Au lendemain de ces élections municipales et européennes, le constat qu’un parti d’extrême droite puisse attirer un électeur sur quatre et soit considéré comme une alternative légitime sur l’éventail politique, nous alerte terriblement. Le séisme électoral provoqué par l’emprise plus si nouvelle du Front National dans l’espace politique français est le témoin certain d’une déchirure profonde du concept même de vivre-ensemble, tout cela dans l’indifférence apathique d’un triste nombre d’abstentionnistes qui observent, avec morgue, une société dériver lentement et de façon insidieuse vers l’individualisme sans compromission, vers la peur de l’étranger, vers l’intolérance envers la différence, vers la laideur la plus abjecte.
Alors, au moment où l’on en est encore à colmater les brèches dans une urgence qui fait penser de plus en plus au long naufrage de la Méduse, au moment où chacun se renvoie la balle de la responsabilité dans un semblant de débat démocratique, au moment où la sclérose de la sphère politicienne commence à approcher de sa phase la plus aigüe, il est temps de trouver une nouvelle force pour jeter les bases d’un nouveau paradigme sociétal.
Et tout cela commence par la lutte contre l’indifférence : ce sentiment d’impuissance aussi bien à l’échelle du citoyen qu’à l’échelle de la classe politique, irrigue l’ensemble des catégories sociales, conditionne la psyché collective, gagne les rangs de la jeunesse, les rangs des syndicats, les rangs de toutes les forces vives qui devraient, au contraire, rappeler toutes les vérités, les plus naïves comme les plus fondamentales. Un sentiment de "trop tard" et de "trop dur" pourtant infondé nous étreint et nous fait accepter le naufrage lent et incertain de nos idéaux, jusqu’à un oubli nonchalant, une acceptation de l’inacceptable, une banalisation de certaines paroles et de certains actes, une perte d’importance progressive, une désinvolture.
Sans aucunement jeter l’opprobre sur ceux qui nous dirigent et qui occupent tout l’espace politico-médiatique, en les accusant, à tort, nous en sommes certains, de ne pas vouloir œuvrer dans le sens de l’intérêt général, il faut, au contraire, chercher l’origine de leur mollesse d’actions et d’idées dans leur absence, sinon dans leur peur, d’assumer réellement les missions qui leur incombent. Une des réponses aurait pu être la jeunesse… Las, certains constatent avec tristesse qu’elle a perdu sa vocation historique contestataire, si tant est qu’elle ne l’ait jamais eue, sa capacité à renverser les paradigmes sociaux, cette folie et cette grâce qui font pourtant son charme et sa force, qu’elle a laissé s’abimer son indignation fraiche et spontanée pourtant si cruciale pour l’équilibre d’un peuple.

_ _ _

Énoncé:
Reproduisez à l'identique le passage du texte sur les élections municipales et européennes qui commence par les mots « Et tout cela » et s'achève sur « progressive, une désinvolture. ».

_ _ _

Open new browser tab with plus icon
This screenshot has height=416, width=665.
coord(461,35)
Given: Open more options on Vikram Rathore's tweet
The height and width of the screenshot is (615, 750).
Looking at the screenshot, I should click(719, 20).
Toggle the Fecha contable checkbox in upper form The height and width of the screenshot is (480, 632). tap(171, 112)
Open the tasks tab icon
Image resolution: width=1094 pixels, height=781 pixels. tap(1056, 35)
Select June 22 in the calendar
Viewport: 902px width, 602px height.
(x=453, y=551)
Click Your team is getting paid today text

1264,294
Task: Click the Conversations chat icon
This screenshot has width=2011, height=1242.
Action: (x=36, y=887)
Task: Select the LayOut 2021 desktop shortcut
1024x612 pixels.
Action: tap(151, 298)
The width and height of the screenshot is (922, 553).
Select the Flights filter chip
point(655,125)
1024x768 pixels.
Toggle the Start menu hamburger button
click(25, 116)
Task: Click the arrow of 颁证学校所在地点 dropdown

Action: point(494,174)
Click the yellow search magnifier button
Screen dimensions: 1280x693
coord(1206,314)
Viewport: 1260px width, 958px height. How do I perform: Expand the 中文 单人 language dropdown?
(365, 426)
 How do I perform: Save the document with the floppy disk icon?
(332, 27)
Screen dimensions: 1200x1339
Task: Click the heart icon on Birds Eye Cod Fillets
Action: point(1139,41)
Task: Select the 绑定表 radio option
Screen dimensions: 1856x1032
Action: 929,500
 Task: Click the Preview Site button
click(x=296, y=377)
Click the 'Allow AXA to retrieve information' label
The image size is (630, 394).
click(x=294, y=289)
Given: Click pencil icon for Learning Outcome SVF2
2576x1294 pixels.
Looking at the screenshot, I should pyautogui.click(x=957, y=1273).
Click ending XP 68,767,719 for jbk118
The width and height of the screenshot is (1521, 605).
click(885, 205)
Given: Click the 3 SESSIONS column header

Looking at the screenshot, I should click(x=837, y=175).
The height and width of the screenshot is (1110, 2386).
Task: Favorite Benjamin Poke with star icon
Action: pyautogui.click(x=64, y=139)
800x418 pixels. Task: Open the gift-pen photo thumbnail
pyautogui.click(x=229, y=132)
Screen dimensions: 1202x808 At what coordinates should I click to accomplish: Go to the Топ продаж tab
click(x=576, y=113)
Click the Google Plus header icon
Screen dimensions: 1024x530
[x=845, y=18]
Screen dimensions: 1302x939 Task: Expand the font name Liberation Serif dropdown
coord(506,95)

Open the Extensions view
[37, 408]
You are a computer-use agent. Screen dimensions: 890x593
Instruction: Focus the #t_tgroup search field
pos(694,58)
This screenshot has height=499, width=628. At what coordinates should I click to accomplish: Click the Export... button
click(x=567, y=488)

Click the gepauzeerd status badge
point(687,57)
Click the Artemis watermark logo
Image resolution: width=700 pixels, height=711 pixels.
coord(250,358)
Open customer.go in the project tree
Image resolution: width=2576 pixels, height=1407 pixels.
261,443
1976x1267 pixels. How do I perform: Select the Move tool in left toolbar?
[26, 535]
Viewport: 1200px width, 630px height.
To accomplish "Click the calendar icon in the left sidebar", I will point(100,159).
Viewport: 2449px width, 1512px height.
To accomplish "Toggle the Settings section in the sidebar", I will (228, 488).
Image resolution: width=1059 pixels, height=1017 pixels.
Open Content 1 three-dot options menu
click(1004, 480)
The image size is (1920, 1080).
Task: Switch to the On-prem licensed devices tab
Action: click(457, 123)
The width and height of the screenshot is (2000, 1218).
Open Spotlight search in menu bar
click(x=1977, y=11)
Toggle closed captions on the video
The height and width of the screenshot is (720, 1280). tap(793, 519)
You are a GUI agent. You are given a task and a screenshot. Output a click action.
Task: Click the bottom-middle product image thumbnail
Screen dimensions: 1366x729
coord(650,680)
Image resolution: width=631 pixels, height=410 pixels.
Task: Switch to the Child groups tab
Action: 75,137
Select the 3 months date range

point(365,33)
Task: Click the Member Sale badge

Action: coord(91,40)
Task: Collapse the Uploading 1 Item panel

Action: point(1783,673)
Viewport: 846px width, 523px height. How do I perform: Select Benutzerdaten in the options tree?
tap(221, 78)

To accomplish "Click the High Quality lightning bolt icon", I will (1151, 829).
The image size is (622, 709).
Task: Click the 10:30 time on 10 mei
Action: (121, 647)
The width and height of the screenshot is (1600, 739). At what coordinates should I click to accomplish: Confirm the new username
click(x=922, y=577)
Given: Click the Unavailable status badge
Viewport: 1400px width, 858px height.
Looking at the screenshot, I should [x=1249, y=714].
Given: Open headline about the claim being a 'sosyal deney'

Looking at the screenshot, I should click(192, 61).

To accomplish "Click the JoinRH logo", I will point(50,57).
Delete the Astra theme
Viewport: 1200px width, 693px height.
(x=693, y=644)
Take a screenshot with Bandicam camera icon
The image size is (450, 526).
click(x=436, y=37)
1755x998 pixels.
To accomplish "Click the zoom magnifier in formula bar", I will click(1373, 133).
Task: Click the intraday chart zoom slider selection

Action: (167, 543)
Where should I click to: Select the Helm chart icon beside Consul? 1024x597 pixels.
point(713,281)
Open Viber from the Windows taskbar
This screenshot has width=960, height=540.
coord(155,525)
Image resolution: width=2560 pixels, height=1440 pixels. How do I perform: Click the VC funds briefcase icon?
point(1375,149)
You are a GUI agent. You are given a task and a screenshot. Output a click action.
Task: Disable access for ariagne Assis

_ _ _

Réponse correcte:
Et tout cela commence par la lutte contre l’indifférence : ce sentiment d’impuissance aussi bien à l’échelle du citoyen qu’à l’échelle de la classe politique, irrigue l’ensemble des catégories sociales, conditionne la psyché collective, gagne les rangs de la jeunesse, les rangs des syndicats, les rangs de toutes les forces vives qui devraient, au contraire, rappeler toutes les vérités, les plus naïves comme les plus fondamentales. Un sentiment de "trop tard" et de "trop dur" pourtant infondé nous étreint et nous fait accepter le naufrage lent et incertain de nos idéaux, jusqu’à un oubli nonchalant, une acceptation de l’inacceptable, une banalisation de certaines paroles et de certains actes, une perte d’importance progressive, une désinvolture.